*EXERCISE OBJECTIVE:*
Rewrite everything from the line containing "Given: Click the" down to the line containing "Action: (x=1083, y=189)", replacing "Open" with "Select" and keeping everything else unchanged. Leave the pictures out of your answer.

*ITEMS:*
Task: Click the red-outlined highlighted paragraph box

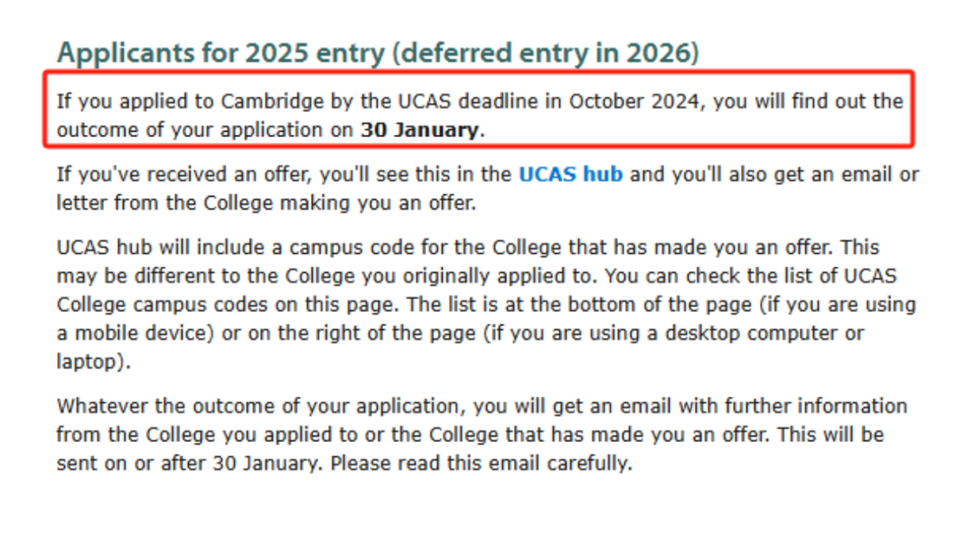Action: 478,110
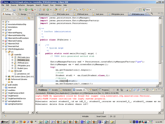Collapse the JPACRUDApplication project tree
165x124 pixels.
click(x=3, y=49)
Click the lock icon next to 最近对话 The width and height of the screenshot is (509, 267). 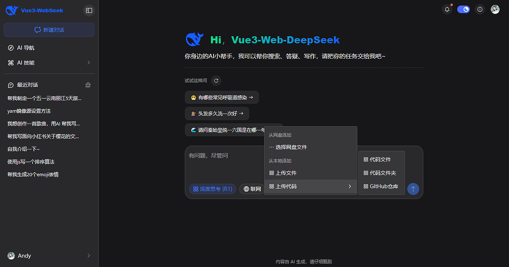coord(88,85)
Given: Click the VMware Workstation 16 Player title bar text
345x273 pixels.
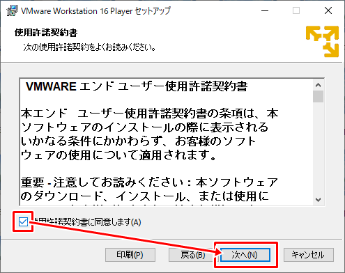Looking at the screenshot, I should click(x=95, y=10).
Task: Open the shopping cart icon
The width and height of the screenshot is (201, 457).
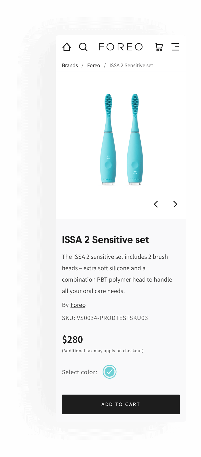Action: tap(159, 47)
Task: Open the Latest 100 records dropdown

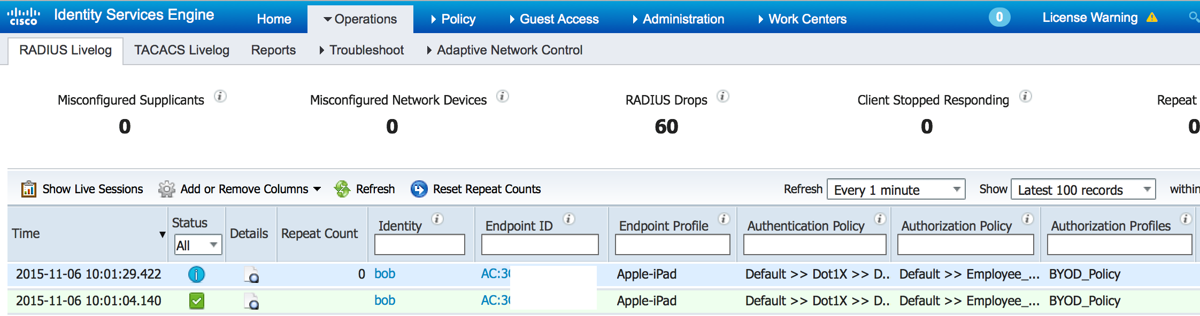Action: (x=1083, y=189)
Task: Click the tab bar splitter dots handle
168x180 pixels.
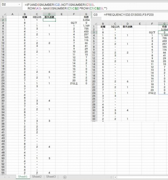Action: point(111,177)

*WRITTEN ANSWER:*
Given: Click the VMware Workstation 16 Player title bar text
345x273 pixels.
Looking at the screenshot, I should click(x=95, y=10).
Task: Select the shopping cart icon
The width and height of the screenshot is (201, 457).
Action: tap(159, 47)
Task: Select the Latest 100 records dropdown

Action: (x=1083, y=189)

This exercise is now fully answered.